[Opening RECORDED DATA section]

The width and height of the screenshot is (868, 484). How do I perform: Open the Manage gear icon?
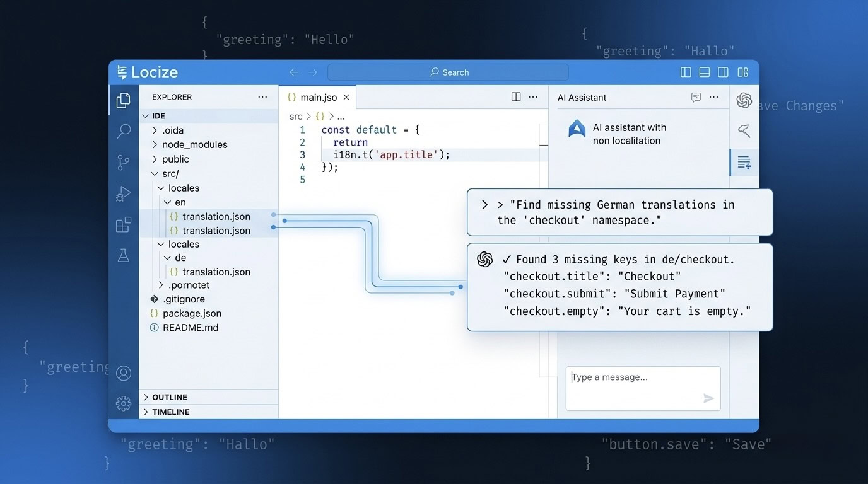coord(124,403)
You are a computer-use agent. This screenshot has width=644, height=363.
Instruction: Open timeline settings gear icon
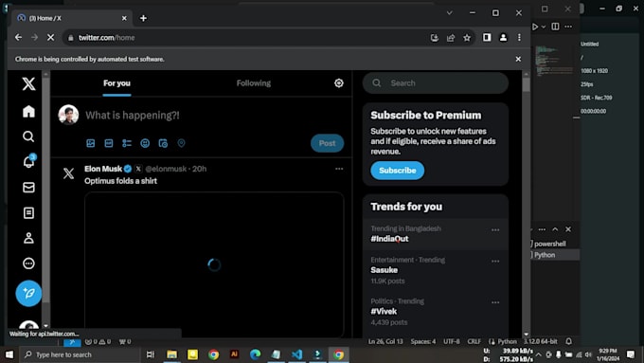[338, 83]
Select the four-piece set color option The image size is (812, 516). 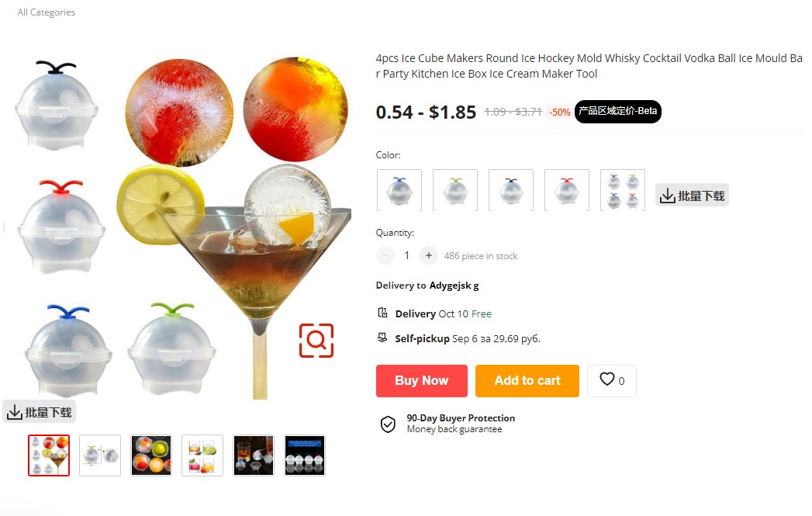point(623,190)
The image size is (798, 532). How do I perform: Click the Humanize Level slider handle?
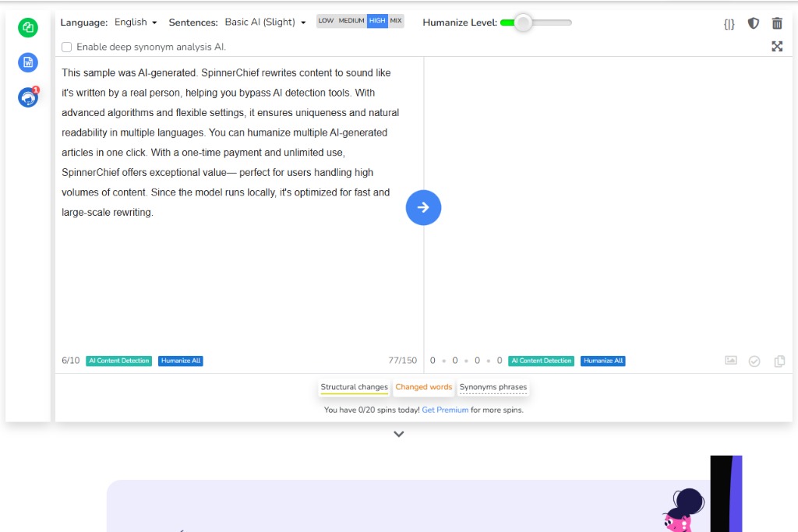click(524, 23)
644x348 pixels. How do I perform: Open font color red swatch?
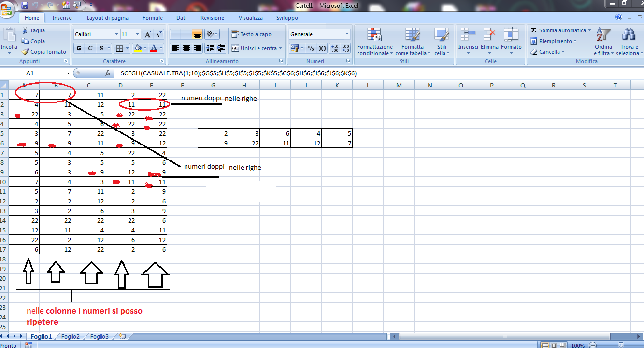154,48
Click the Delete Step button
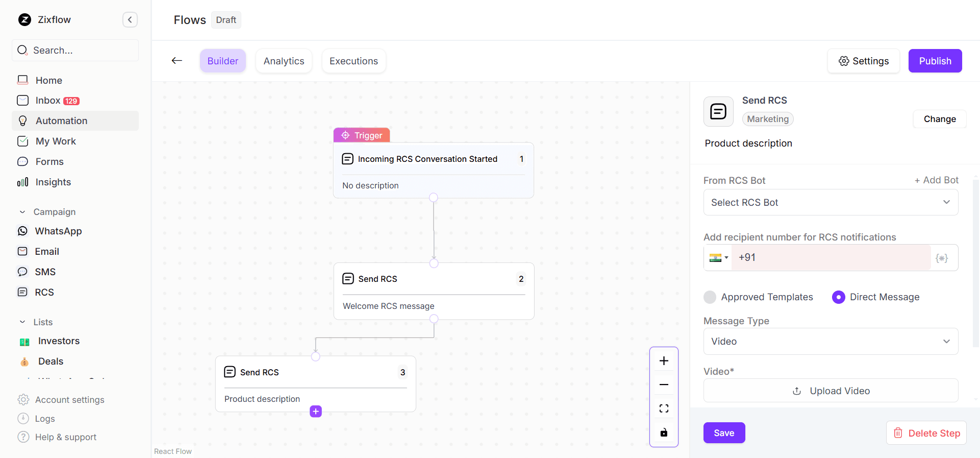The height and width of the screenshot is (458, 980). pyautogui.click(x=926, y=433)
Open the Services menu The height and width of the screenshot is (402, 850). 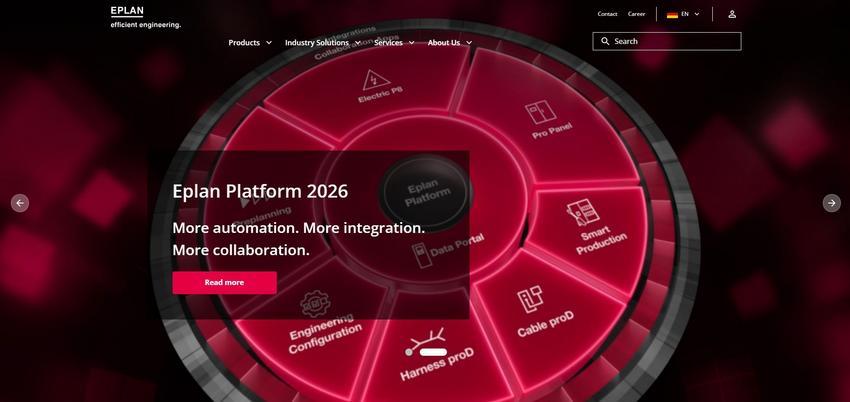pos(394,43)
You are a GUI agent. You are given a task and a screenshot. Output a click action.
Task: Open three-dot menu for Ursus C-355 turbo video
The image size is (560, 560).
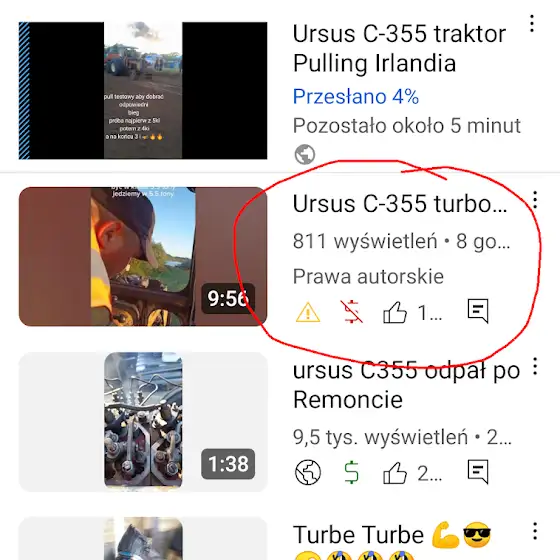tap(535, 200)
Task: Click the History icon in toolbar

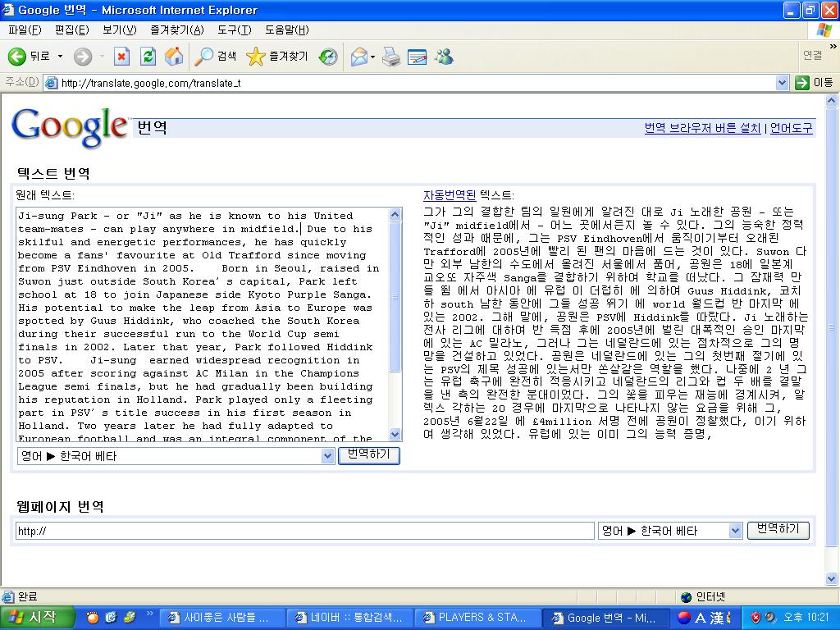Action: [328, 57]
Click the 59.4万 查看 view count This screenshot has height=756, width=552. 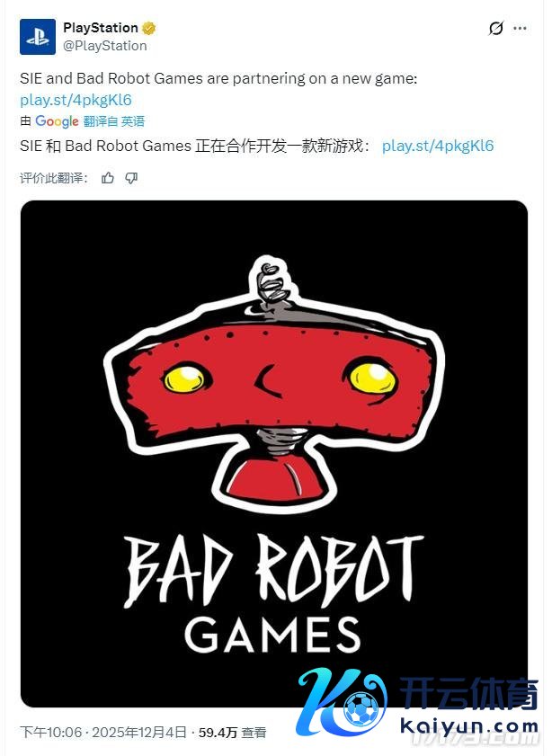coord(232,733)
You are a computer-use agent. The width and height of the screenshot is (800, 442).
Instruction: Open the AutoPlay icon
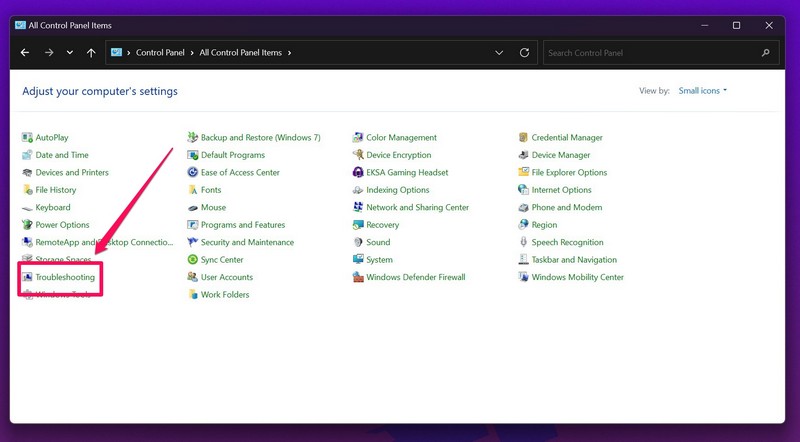[x=27, y=137]
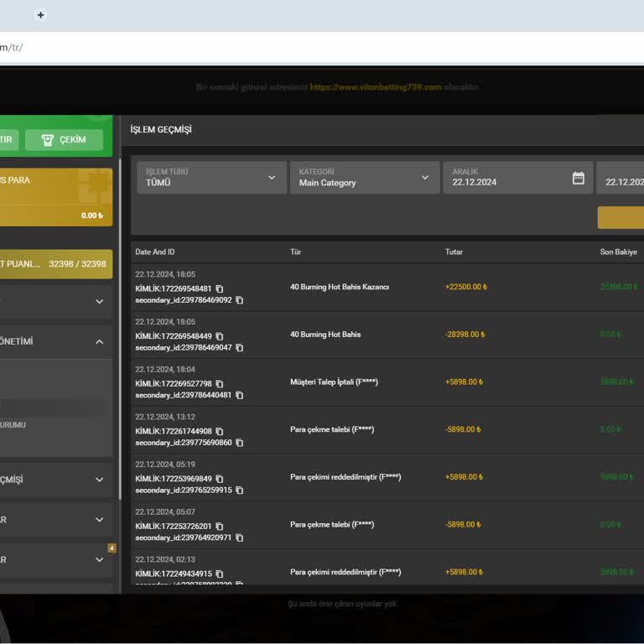Click the green ÇEKİM button
Screen dimensions: 644x644
64,139
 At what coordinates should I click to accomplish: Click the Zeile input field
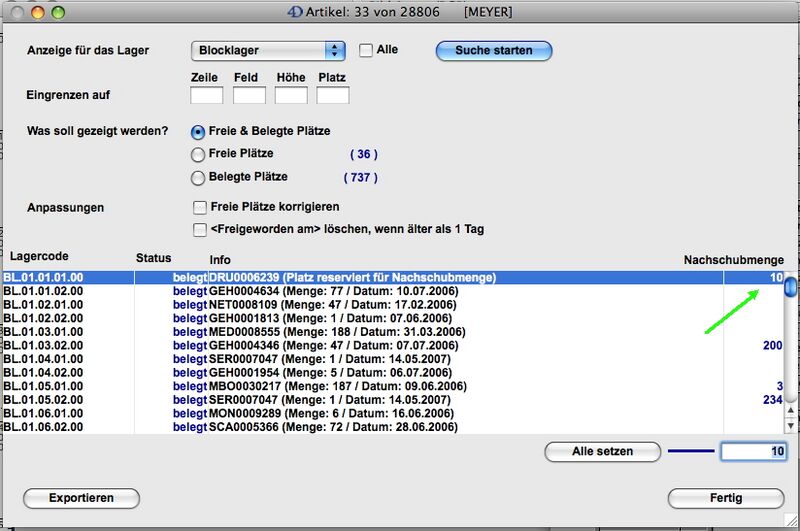click(206, 95)
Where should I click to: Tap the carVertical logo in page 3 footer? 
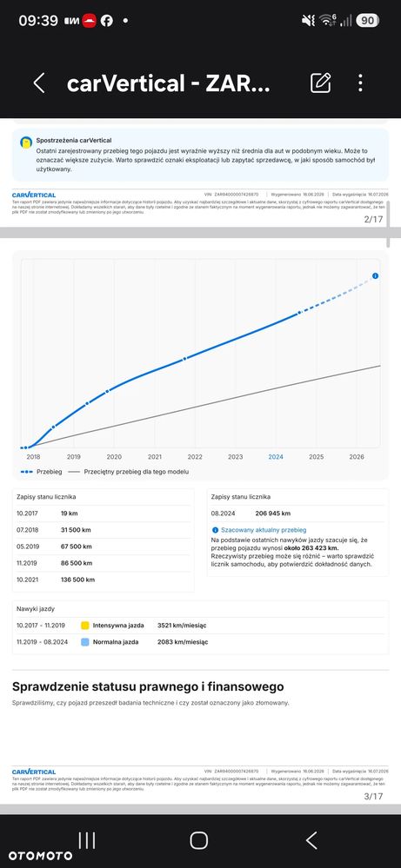(34, 772)
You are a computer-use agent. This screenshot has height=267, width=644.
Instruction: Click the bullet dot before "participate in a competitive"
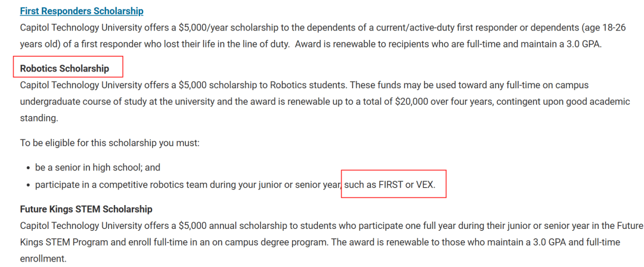[27, 185]
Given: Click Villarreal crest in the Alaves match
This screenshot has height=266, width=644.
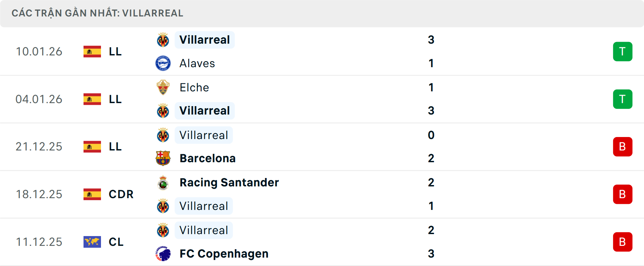Looking at the screenshot, I should [x=163, y=40].
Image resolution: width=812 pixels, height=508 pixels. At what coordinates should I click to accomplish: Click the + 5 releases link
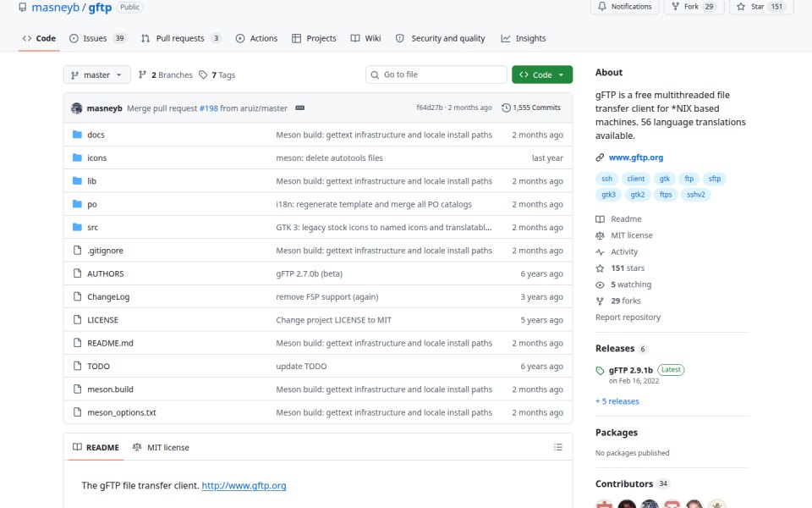617,401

[Closing RECORDED DATA section]

*WHAT THE TASK ASKS*
Copy task for the entries above: every line with the string "agent".

*ANSWER SPACE*
You are a computer-use agent. This screenshot has width=644, height=363.
You are a GUI agent. You are given a task and a screenshot. Output a click action.
You are a computer-use agent. The width and height of the screenshot is (800, 442).
You are a computer-use agent. This screenshot has height=267, width=644.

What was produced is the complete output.